CinV (75) Mercado e Confiança (nº 35)

O Papa inicia aqui uma reflexão mais aprofundada do mercado.
E começa por ligar mercado e confiança, precisamente numa altura em que se fala tanto da falta de confiança como um dos sustentáculos da crise: “O mercado, se houver confiança recíproca e generalizada, é a instituição económica que permite o encontro entre as pessoas, na sua dimensão de operadores económicos que usam o contrato como regra das suas relações e que trocam bens e serviços entre si fungíveis, para satisfazer as suas carências e desejos”.
Esta afirmação resume várias ideias importantes.

Confiança
Apesar da confiança não ser hoje uma virtude vivida como tal, ela torna-se obrigatória para o funcionamento do mercado. Na base da crise financeira estão uma confiança traída e depois uma desconfiança generalizada. A recuperação só pode ser completa quando a confiança for restaurada. Sem confiança, não há negócios: não porque os intervenientes amem a confiança, mas porque a quebra de confiança descredibiliza quem a comete e isso pode trazer-lhe amargas consequências.

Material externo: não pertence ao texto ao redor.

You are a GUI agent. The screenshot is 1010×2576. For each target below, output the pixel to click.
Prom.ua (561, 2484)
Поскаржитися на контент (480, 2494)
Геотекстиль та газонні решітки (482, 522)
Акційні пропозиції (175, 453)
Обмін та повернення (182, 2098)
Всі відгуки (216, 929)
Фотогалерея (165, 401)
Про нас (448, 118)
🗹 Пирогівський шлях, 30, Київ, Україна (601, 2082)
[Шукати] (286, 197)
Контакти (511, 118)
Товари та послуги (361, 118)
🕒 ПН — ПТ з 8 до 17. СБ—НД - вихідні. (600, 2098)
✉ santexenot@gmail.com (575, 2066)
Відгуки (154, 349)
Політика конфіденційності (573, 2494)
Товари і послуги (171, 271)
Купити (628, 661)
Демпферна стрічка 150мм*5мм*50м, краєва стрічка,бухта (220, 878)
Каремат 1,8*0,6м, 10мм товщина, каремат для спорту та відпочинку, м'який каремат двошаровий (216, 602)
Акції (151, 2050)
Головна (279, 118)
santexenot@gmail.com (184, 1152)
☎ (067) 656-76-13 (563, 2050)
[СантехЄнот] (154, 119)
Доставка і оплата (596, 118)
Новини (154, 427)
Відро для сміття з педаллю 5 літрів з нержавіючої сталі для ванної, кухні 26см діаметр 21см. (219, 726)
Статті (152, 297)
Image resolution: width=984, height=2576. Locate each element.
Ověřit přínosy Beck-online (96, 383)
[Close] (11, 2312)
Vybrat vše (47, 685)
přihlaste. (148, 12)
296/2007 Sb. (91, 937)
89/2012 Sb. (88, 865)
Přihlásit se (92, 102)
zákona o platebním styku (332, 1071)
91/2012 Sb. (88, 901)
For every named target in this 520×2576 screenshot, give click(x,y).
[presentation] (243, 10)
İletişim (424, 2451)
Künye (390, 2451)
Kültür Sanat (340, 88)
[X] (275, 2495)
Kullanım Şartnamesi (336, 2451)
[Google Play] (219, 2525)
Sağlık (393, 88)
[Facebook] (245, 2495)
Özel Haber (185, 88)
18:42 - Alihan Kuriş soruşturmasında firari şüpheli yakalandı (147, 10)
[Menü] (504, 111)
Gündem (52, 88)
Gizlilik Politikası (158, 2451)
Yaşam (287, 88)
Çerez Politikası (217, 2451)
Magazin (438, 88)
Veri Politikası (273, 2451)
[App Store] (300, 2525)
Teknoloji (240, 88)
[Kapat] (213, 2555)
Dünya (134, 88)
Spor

Mercado como espaço privilegiado do encontro entre os operadores económicos
Já João Paulo II afirmara que “tanto a nível das nações como das relações internacionais, o livre mercado parece ser o instrumento mais eficaz” (CA 34), porque favorece a dinamização dos recursos, o intercâmbio e as respostas às necessidades e às preferências das pessoas, assegura a estabilidade da moeda e a firmeza das relações sociais e desenvolve a livre criatividade humana. Contudo muitas são os perigos elimitações, como a redução da pessoa a mero produtor e consumidor de mercadorias, a transformação o trabalho em mercadoria , a multiplicação de fenómenos de marginalização, exploração e miséria.

Bens e Serviços fungíveis
O adjectivo “fungíveis” é fundamental, pois o âmbito do mercado apenas abarca “as necessidades «solvíveis», que gozam da possibilidade de aquisição e os recursos «comercializavéis», isto é, capazes de obter um preço adequado. Mas existem numerosas carências humanas, sem acesso ao mercado” (CA 34). Por isso, não podemos cair na "idolatria do mercado" como se ele fosse a panaceia para todas as nossas necessidades. Esta idolatria é sustentada pela generalização de uma ideologia radical, que “confia fideisticamente a solução (dos problemas) ao livre desenvolvimento das forças de mercado” (CA 42), esquecendo que a orientação para o bem comum tem de ser o grande critério a respeitar.

Satisfação das Necessidades humanas
Este é o principal objectivo do processo económico. A pessoa, para viver, tem necessidade a satisfazer e, nas circunstâncias actuais, já não existe a autonomia da “casa” (oikós), onde cada um podia obter tudo o que precisasse. Por isso, João Paulo II reconhecia neste aspecto uma importante fonte de riqueza: “Aliás, muitos bens não podem ser adequadamente produzidos através de um único indivíduo, mas requerem a colaboração de muitos para o mesmo fim. Organizar um tal esforço produtivo, planear a sua duração no tempo, procurar que corresponda positivamente às necessidades que deve satisfazer, assumindo os riscos necessários: também esta é uma fonte de riqueza na sociedade actual” (CA 32).
Mas aparece logo a marca do pecado a funcionar, que acaba por estimular necessidades, muitas delas criadas artificialmente sem ter em conta o bem da pessoa: “Individuando novas necessidades e novas modalidades para a sua satisfação, é necessário deixar-se guiar por uma imagem integral do homem, que respeite todas as dimensões do seu ser e subordine as necessidades materiais e instintivas às interiores e espirituais. Caso contrário, explorando directamente os seus instintos e prescindindo, de diversos modos, da sua realidade pessoal consciente e livre, podem-se criar hábitos de consumo e estilos de vida objectivamente ilícitos e frequentemente prejudiciais à sua saúde física e espiritual” (CA 36).